The detection of IC activity can be performed by using a passive cavitation detection (PCD) system that incorporates a broadband US “listening” transducer (Madanshetty et al. 1991). The typical signature of IC activity is that of broadband noise detected by the “listening” transducer. Several studies have demonstrated that IC activity can be quantified using PCD systems (Chen et al 2003a, Everbach et al 1997, Poliachik et al 1999). Chen et al. (2003a) reported a method of calculating an IC dose based on the root-mean-square (RMS) amplitude, in the frequency domain, of the broadband noise within a frequency window that was between harmonic peaks (e.g., between the third and fourth harmonics). They demonstrated excellent correlation between the calculated IC dose and erythrocyte hemolysis.

The general hypothesis guiding the present experimental studies was that IC is the primary mechanism by which the VE is damaged when a vessel is exposed to low DF, high PRPA, 1-MHz frequency US in the presence of circulating UCA. If true, a correlation should exist between the magnitude and duration of IC activity and the degree of VE damage.

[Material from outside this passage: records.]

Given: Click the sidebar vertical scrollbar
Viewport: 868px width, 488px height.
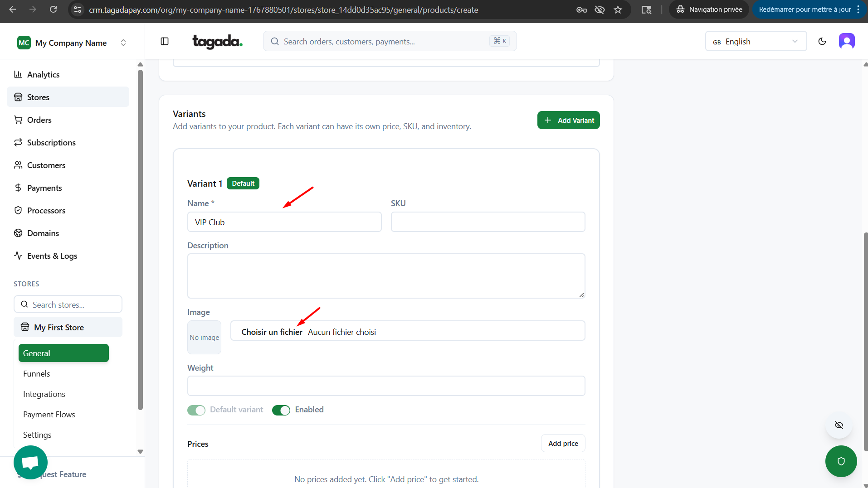Looking at the screenshot, I should pos(140,240).
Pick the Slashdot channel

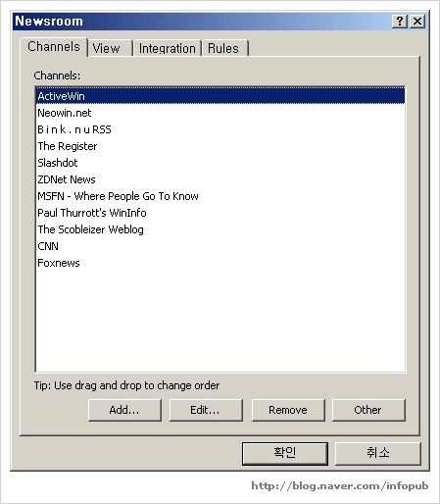[220, 163]
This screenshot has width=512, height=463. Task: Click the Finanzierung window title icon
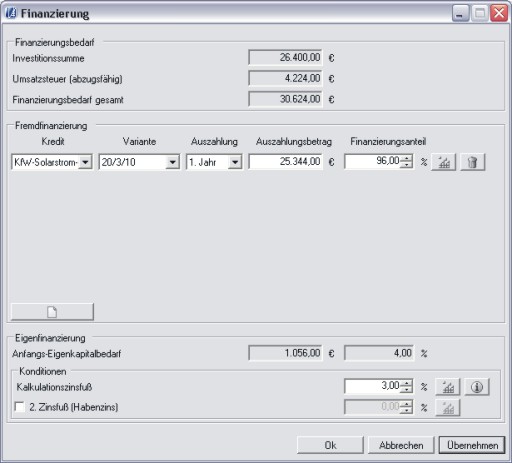click(11, 13)
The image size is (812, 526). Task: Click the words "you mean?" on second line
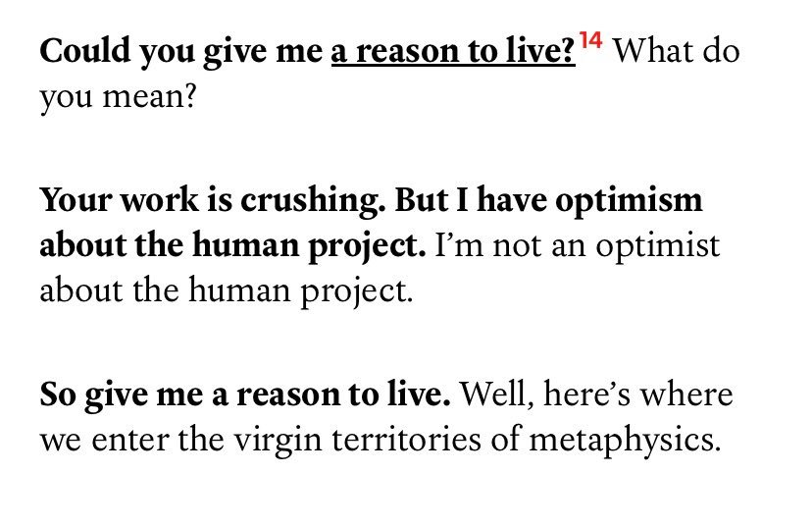click(119, 97)
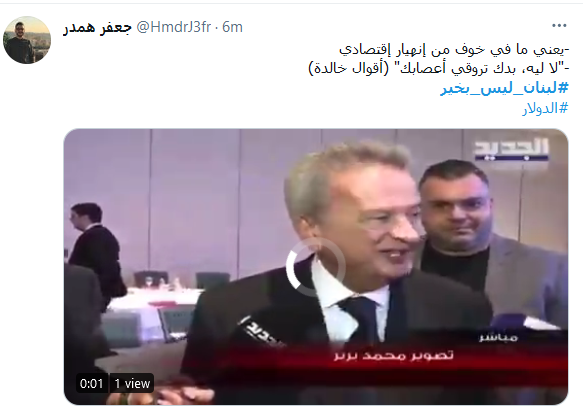Image resolution: width=583 pixels, height=411 pixels.
Task: Click the 1 view counter badge
Action: 132,383
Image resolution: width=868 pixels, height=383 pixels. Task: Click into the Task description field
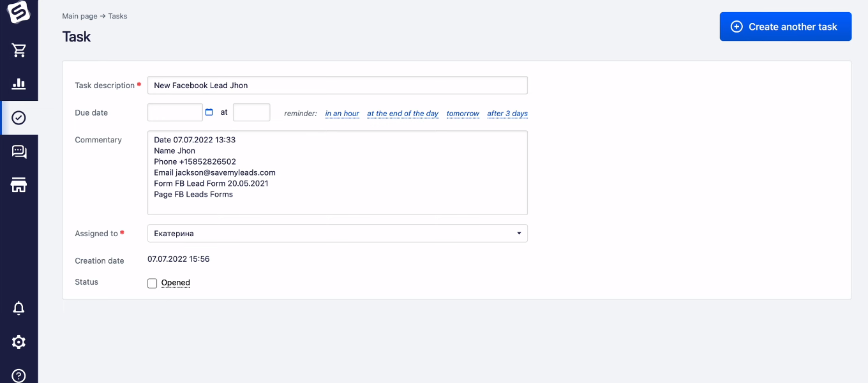(x=337, y=86)
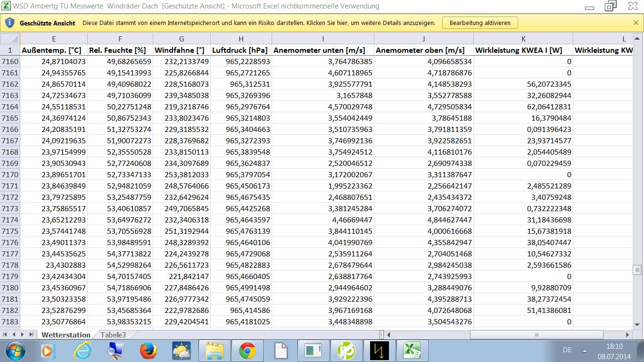Show hidden system tray icons
This screenshot has height=362, width=644.
point(585,351)
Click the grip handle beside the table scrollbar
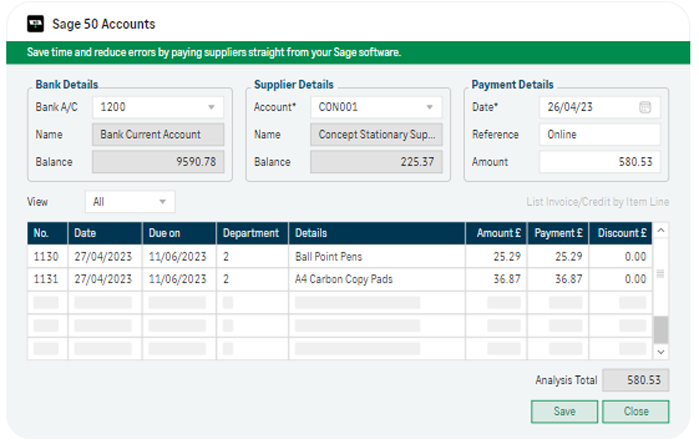This screenshot has width=699, height=444. click(661, 274)
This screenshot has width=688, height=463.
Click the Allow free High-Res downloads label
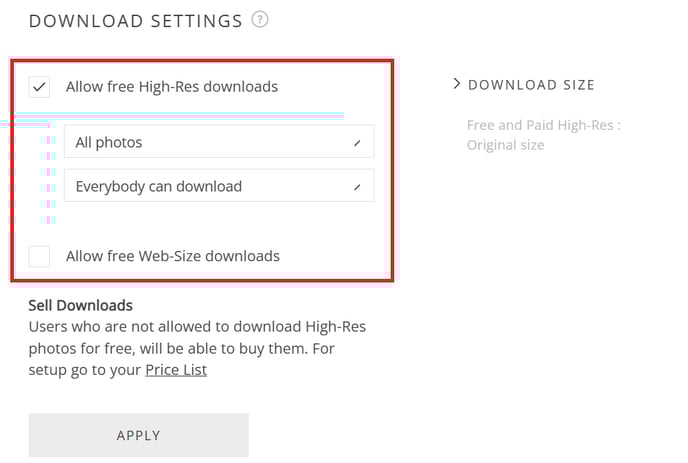(172, 87)
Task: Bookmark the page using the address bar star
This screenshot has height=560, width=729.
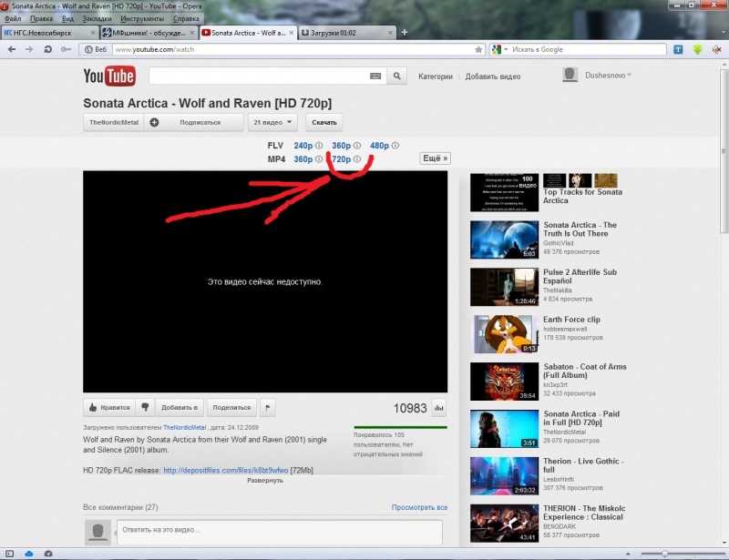Action: [477, 49]
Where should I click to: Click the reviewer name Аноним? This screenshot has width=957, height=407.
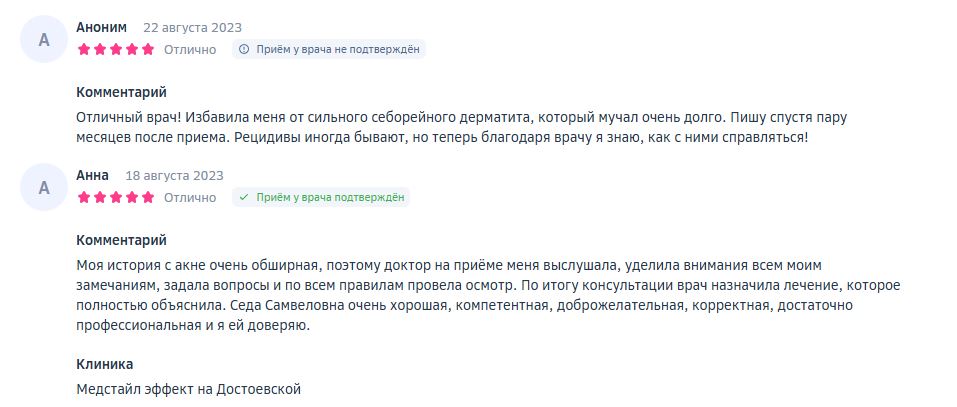coord(101,27)
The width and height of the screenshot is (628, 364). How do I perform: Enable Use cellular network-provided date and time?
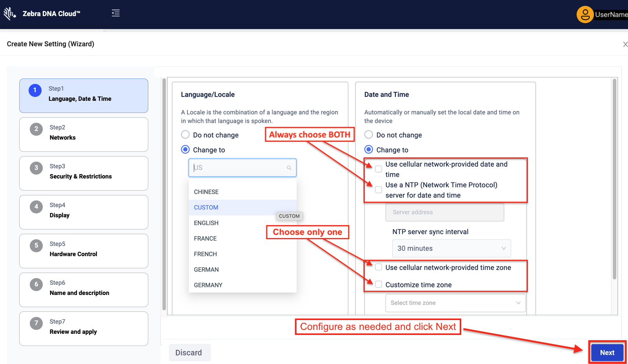(379, 169)
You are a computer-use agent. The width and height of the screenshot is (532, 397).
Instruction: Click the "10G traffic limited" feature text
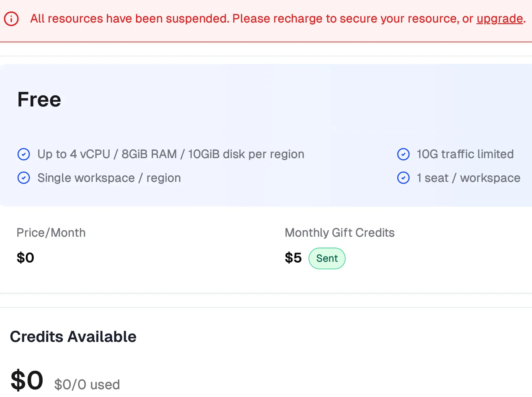[x=465, y=154]
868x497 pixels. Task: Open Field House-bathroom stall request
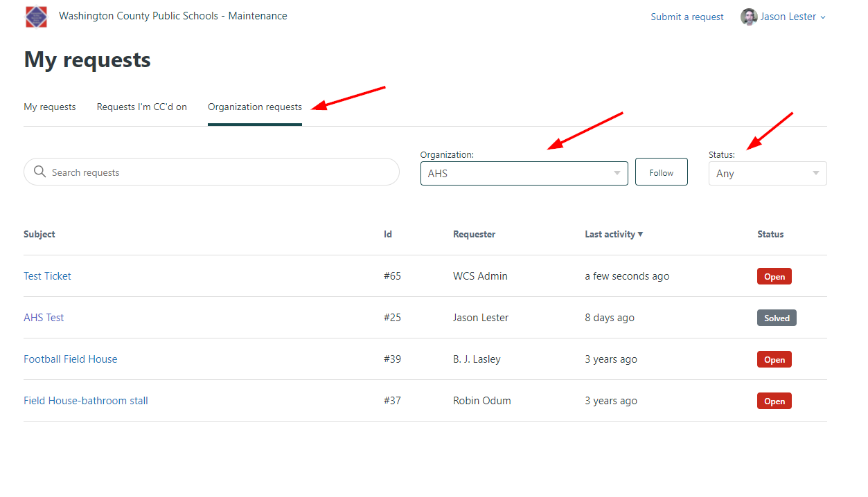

Three specific hypotheses were subjected to test in an in vivo rabbit auricular blood vessel model: (1) IC nucleated by gas-based microbubble contrast agent can be detected using a PCD system and a quantitative measurement of IC, given as an IC dose, will correlate with PRPA; (2) for a given PRPA, the IC dose will be greater in vessels with circulating UCA than in those without and (3) the degree of endothelial damage will correlate with the measured IC dose.